Last month I mentioned that during late May into June Norfolk would be hosting a three week long literary festival called New Writing Worlds 08 Human: Nature – a celebration of writing and nature organised by the Norwich based New Writing Partnership. One of the events, which I attended, was a creative writing workshop ’The Story Teller’s Eye’ held last week at the RSPB nature reserve at Titchwell. The workshop was to look at ‘how we can use landscape and the natural world in storytelling, to set the scene, enhance the mood, or even as a character in its own right’. It was run by the writer Susan Fletcher who is the author of this month’s Book Club choice Oystercatchers.
Susan was born in Birmingham in 1979 and studied Creative Writing at the University of East Anglia.
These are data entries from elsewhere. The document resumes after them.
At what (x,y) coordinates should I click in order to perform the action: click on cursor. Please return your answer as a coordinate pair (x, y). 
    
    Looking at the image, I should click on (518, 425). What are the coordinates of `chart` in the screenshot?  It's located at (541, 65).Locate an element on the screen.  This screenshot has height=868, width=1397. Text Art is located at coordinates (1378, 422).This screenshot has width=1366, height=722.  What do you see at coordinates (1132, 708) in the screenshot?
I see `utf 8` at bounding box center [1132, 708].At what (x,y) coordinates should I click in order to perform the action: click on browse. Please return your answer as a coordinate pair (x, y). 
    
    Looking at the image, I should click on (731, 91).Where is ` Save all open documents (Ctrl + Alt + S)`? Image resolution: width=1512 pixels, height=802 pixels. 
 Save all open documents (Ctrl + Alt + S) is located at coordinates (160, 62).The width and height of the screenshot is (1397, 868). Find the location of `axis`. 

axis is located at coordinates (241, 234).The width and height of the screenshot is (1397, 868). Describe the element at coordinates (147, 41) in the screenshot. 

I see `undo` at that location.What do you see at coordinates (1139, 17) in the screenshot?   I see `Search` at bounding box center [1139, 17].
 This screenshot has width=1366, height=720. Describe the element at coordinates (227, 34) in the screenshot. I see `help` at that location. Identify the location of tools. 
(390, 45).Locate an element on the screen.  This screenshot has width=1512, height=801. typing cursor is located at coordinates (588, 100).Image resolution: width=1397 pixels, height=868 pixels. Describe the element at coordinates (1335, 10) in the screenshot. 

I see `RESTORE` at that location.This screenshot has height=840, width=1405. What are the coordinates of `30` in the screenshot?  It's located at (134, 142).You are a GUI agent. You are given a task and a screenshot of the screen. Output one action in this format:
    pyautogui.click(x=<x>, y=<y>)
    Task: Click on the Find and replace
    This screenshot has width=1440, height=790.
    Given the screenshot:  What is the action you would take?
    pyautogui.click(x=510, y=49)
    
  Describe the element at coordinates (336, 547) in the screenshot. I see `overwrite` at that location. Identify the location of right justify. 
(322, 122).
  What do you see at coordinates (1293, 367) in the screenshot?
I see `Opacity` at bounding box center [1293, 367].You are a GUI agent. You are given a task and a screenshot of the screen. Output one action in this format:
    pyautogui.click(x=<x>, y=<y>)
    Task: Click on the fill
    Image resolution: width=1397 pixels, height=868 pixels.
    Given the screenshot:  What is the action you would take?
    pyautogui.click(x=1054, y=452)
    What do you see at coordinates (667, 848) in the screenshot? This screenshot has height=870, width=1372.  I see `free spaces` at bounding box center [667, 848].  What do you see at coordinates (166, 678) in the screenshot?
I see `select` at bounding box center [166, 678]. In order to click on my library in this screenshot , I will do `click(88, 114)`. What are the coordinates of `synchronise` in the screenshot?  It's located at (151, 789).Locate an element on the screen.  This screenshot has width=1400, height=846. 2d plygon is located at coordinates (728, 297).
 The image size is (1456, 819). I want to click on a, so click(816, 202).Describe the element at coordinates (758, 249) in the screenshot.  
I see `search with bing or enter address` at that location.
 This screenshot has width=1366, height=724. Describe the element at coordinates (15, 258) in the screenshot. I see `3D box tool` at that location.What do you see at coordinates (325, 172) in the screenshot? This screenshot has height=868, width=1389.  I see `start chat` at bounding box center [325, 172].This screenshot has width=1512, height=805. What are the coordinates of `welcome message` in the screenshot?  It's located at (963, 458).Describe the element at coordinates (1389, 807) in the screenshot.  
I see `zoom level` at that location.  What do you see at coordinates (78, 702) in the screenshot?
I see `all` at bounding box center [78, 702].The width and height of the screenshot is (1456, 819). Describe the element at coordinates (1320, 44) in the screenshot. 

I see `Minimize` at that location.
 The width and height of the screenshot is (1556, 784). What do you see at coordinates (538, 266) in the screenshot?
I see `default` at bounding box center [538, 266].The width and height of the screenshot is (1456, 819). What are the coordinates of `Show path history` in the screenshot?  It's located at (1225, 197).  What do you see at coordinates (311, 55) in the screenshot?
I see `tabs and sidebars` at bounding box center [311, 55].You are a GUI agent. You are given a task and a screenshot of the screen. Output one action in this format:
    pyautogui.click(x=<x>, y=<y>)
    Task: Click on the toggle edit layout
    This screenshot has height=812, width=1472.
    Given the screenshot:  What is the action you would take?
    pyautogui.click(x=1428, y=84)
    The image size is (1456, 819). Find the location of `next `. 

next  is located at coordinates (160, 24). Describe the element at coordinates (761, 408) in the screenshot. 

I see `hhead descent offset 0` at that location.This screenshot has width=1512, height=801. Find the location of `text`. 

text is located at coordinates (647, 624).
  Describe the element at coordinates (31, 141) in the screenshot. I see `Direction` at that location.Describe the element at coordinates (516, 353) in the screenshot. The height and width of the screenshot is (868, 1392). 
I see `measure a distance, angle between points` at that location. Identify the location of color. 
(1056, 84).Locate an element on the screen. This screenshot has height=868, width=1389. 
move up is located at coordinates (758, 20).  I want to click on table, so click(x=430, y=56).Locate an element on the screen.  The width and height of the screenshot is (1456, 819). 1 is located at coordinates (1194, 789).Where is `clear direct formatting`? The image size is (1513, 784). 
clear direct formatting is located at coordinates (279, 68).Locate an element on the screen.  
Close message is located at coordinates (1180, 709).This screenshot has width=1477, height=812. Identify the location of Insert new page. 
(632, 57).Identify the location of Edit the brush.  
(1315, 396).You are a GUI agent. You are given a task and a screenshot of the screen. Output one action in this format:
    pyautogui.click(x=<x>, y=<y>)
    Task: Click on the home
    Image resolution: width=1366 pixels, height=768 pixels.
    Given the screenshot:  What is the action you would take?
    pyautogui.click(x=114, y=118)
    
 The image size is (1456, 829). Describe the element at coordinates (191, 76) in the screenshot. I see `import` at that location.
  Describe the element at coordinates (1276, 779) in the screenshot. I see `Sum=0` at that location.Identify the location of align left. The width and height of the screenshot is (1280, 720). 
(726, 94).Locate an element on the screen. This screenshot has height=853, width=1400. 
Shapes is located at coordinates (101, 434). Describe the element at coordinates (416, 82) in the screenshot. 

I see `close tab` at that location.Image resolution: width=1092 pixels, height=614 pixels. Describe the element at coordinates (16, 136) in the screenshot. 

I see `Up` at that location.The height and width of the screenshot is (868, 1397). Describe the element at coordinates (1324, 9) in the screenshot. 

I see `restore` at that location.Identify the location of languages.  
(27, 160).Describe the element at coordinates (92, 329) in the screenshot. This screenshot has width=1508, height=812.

Her first novel Eve Green (2004) set in Wales won the 2004 Whitbread First Novel Award and sold a quarter of a million copies after being picked as Richard & Judy summer read.
In Oystercatchers, first published in 2007, the central character is Moira Stone who recounts her life story to her comatose sister Amy. Rachel Hore has described it as ’an unusual story of love and betrayal…Her evocation of place is magnificent’. Much of that place is located in North Norfolk. To quote from Rachel Hore again ‘Fletcher works that rich vein of poetic prose in which characters’ emotions are closely bound up with objects and landscape’.
Oyster Catchers is a roller coaster of a book. The very short sentences made me feel like the author was trying to catch her breath throughout the whole story. Maybe it was an attempt to show how thoughts often swirl around in the mind but I would have enjoyed the book more if the sentences had slowed down a little in places. I found it quite exhausting. A more measured approach might have reflected the hours and hours that Moira must have spent by Amy’s bedside.
Otherwise I enjoyed the book for it’s use of places I know – Titchwell, Blakeney, Cley, etc but I wonder if the majority of readers who do not know North Norfolk would have made of these very personal references. Would they make sense? Does it matter if they don’t? I think it does. The book should have a warning written on it that a visit to North Norfolk is essential to enjoy the book to its fullest.
Take a deep breath before you start this book!
Sarah
I wasn't that interested in the landscape aspect of this book. It was a nice background but the pschological aspects seemed to overide any descriptions of the coast etc. This is a book about people not places, its about truth, guilt, love, trust etc. The landscape is a just a canvass on which lives are lived. It is what is painted on the canvas by human actions which is important not the canvas itself.